Rising to this challenge, taking action and making a strong commitment are a group of Sub-Saharan African leaders who have pledged to work harder to reach 325 million people on the continent without safe water and 644 million without basic toilets. Around 20 countries, including 14 from Sub-Saharan Africa, have promised to provide people with access to safe water, basic toilets and hygiene by 2030. Sixteen Sub-Saharan African leaders have promised to eliminate open defecation in their countries by 2030; another ten Sub-Saharan African governments made separate commitments towards universal access.

In total, government ministers from 44 developing countries have made 265 commitments to increase access to water and sanitation, including promises to address massive inequalities in access, including between urban and rural residents, rich and poor, and among ethnic groups and regions. These pledges came as representatives of more than 50 governments gathered in Washington, DC in April for the ‘Sanitation and Water for All High Level Meeting’, which was opened by UN Secretary-General Ban Ki-moon and World Bank President Jim Yong Kim.

WaterAid, a founding partner in the ‘Sanitation and Water for All,’ believes what is now crucial is the action needed to make these promises happen. One thousand children in Sub-Saharan Africa die every day from this health crisis. Former Ghanaian President John Kufuor, chair of the Sanitation and Water for All partnership, told participants that he would hold them to their promises and make them accountable for the results that will benefit the poorest and most vulnerable people.

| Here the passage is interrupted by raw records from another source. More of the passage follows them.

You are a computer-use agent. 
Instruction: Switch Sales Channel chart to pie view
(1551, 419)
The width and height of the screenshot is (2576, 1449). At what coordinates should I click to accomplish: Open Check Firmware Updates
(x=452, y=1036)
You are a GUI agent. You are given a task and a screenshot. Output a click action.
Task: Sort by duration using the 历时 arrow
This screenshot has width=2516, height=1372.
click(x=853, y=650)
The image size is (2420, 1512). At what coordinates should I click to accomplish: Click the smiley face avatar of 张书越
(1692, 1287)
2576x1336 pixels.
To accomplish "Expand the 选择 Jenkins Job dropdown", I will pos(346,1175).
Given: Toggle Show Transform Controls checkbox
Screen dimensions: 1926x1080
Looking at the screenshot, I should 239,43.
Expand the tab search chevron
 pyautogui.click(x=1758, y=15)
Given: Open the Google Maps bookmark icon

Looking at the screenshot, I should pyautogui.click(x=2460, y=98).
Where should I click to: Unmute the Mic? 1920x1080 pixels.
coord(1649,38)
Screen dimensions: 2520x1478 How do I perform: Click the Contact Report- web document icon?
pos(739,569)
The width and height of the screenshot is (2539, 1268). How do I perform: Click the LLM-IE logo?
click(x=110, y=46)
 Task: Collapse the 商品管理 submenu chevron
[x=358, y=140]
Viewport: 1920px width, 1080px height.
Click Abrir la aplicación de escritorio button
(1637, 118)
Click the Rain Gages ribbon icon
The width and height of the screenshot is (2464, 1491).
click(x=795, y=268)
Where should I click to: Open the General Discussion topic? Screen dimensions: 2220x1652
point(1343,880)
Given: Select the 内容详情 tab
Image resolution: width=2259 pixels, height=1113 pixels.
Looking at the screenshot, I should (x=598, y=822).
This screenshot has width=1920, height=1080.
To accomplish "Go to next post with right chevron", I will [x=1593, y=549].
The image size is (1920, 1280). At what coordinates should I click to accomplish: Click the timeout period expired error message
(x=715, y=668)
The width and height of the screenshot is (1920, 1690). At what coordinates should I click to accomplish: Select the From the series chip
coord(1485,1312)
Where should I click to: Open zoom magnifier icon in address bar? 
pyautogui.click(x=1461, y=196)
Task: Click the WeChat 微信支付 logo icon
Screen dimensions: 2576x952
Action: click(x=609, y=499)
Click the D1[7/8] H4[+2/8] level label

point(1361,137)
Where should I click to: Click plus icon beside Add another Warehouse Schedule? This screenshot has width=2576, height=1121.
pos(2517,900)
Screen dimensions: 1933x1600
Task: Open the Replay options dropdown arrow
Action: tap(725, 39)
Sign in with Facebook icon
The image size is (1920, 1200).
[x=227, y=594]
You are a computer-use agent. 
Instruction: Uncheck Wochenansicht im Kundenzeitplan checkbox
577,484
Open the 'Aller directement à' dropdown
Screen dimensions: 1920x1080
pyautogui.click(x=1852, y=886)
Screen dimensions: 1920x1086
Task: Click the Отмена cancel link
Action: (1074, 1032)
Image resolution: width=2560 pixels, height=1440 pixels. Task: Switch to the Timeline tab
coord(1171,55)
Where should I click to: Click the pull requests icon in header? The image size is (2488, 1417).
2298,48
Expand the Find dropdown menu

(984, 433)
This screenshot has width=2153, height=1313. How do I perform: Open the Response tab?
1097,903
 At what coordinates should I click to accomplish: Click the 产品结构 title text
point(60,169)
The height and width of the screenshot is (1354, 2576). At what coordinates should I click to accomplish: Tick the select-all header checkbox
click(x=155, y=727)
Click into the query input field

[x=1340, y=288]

New figures from the World Health Organisation and UNICEF Joint Monitoring Programme on Water Supply and Sanitation show the massive and growing inequalities in access to safe water and toilets around the world: 748 million globally without safe water and 2.5 billion without proper sanitation. In Sub-Saharan Africa, there remain 325 million without safe water and 644 million without basic sanitation. Of the 1 billion people around the world still practicing open defecation, 227 million are in Sub-Saharan Africa; nine in ten of them live in rural areas. These pledges from African governments are a big step towards realising a healthier and more prosperous future for the continent.